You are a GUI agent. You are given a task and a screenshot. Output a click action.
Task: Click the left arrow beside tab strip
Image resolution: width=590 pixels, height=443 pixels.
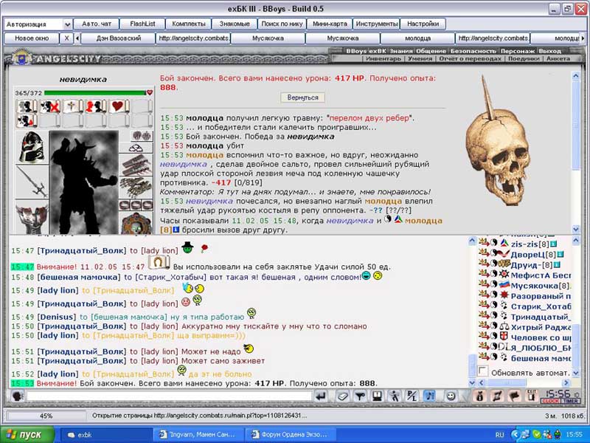tap(77, 38)
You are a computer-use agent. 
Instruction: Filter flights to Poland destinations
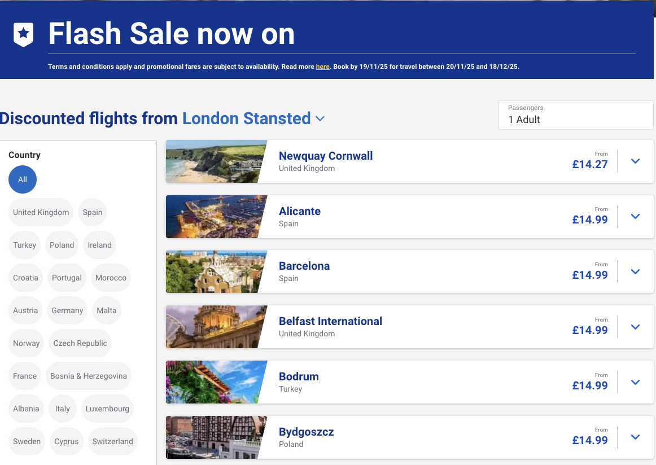(62, 245)
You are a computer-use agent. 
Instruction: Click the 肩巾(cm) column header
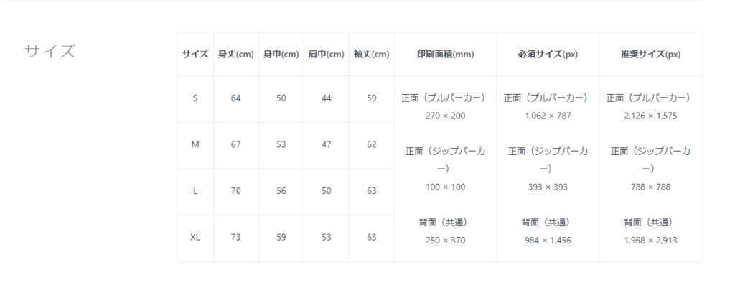327,55
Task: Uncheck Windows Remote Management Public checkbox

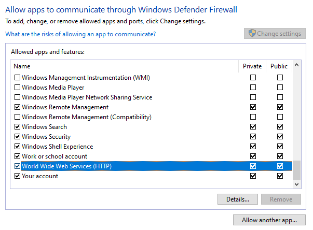Action: [x=280, y=107]
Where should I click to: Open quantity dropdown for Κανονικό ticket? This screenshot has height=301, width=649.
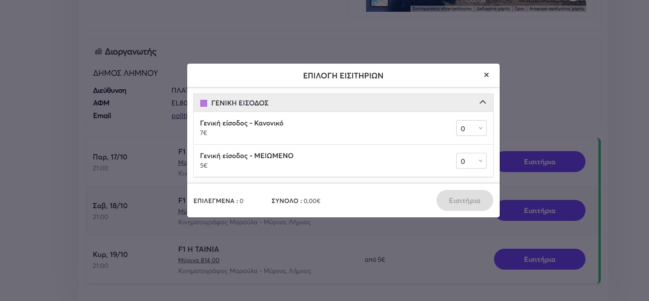pyautogui.click(x=471, y=129)
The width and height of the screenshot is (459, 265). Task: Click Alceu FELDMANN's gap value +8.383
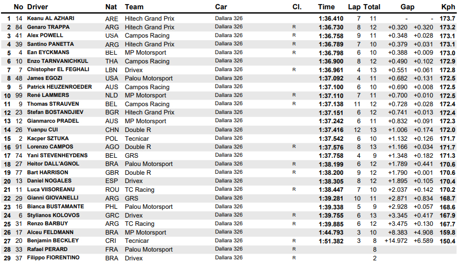(397, 232)
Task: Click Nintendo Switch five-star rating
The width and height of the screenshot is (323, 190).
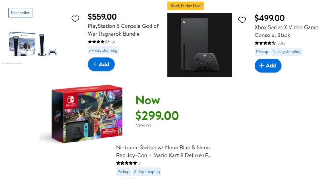Action: (x=126, y=163)
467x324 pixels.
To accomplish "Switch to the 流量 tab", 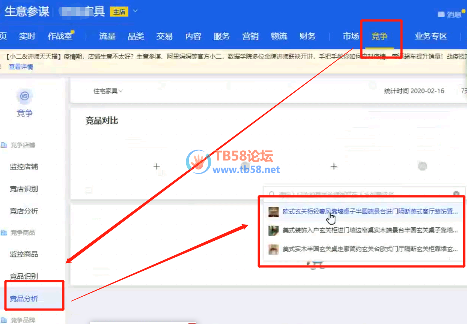I will click(107, 36).
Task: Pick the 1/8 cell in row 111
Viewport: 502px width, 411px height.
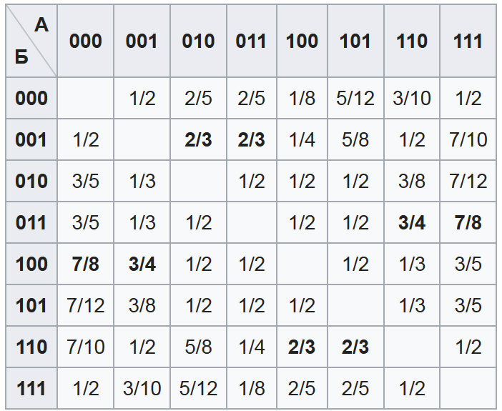Action: tap(251, 389)
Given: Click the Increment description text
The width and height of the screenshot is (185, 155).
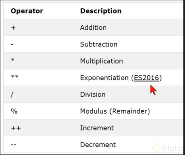Looking at the screenshot, I should 97,128.
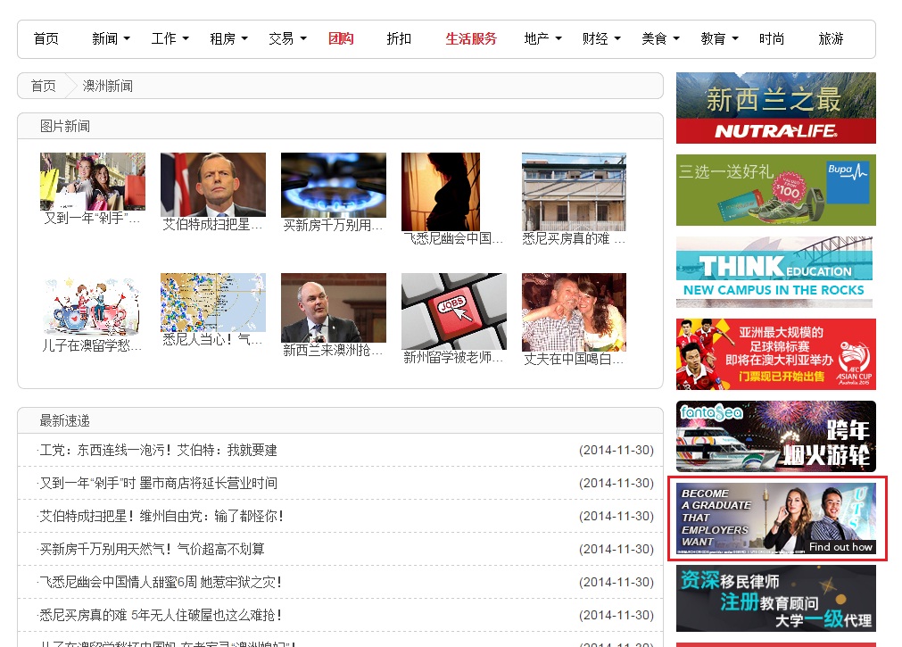Click the Nutra-Life 新西兰之最 banner ad
Viewport: 902px width, 647px height.
(775, 108)
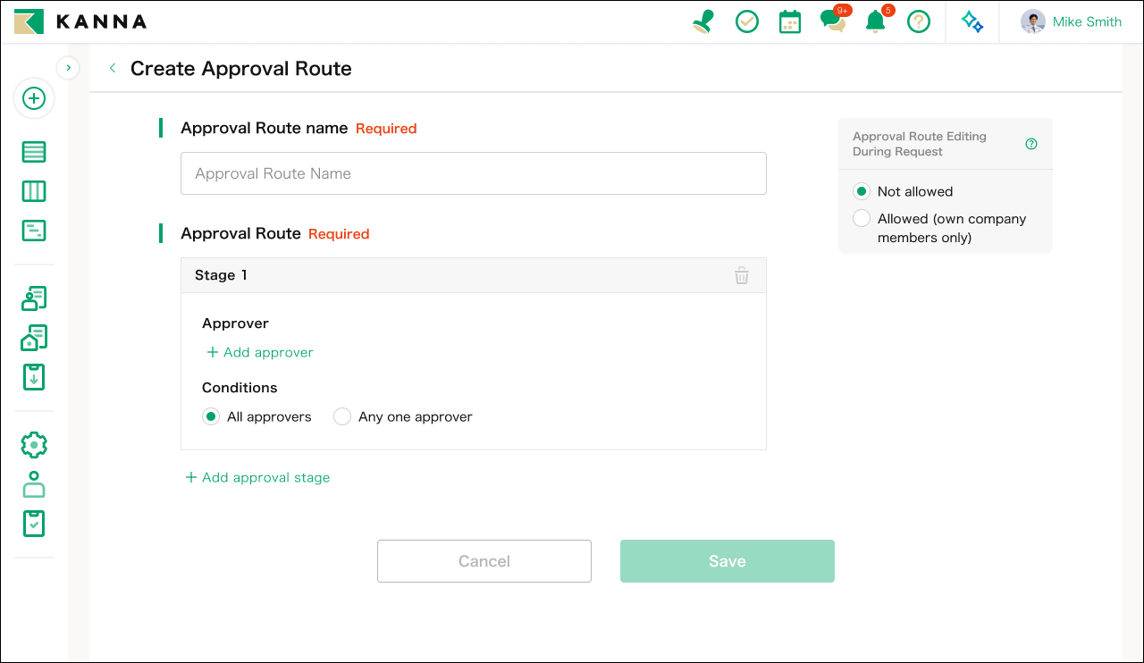Delete Stage 1 with the trash icon
The image size is (1144, 663).
pyautogui.click(x=742, y=275)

____________________

▸ **ASSIGNMENT**
Nothing but the lines from the one containing "Task: Pick the 1/8 cell in row 111" through the one containing "Given: Click the Increment description text" should appear, copied exactly from the material above and without pictures.

▸ **YOUR RESPONSE**
Task: Pick the 1/8 cell in row 111
Viewport: 502px width, 411px height.
Action: tap(251, 389)
Given: Click the Increment description text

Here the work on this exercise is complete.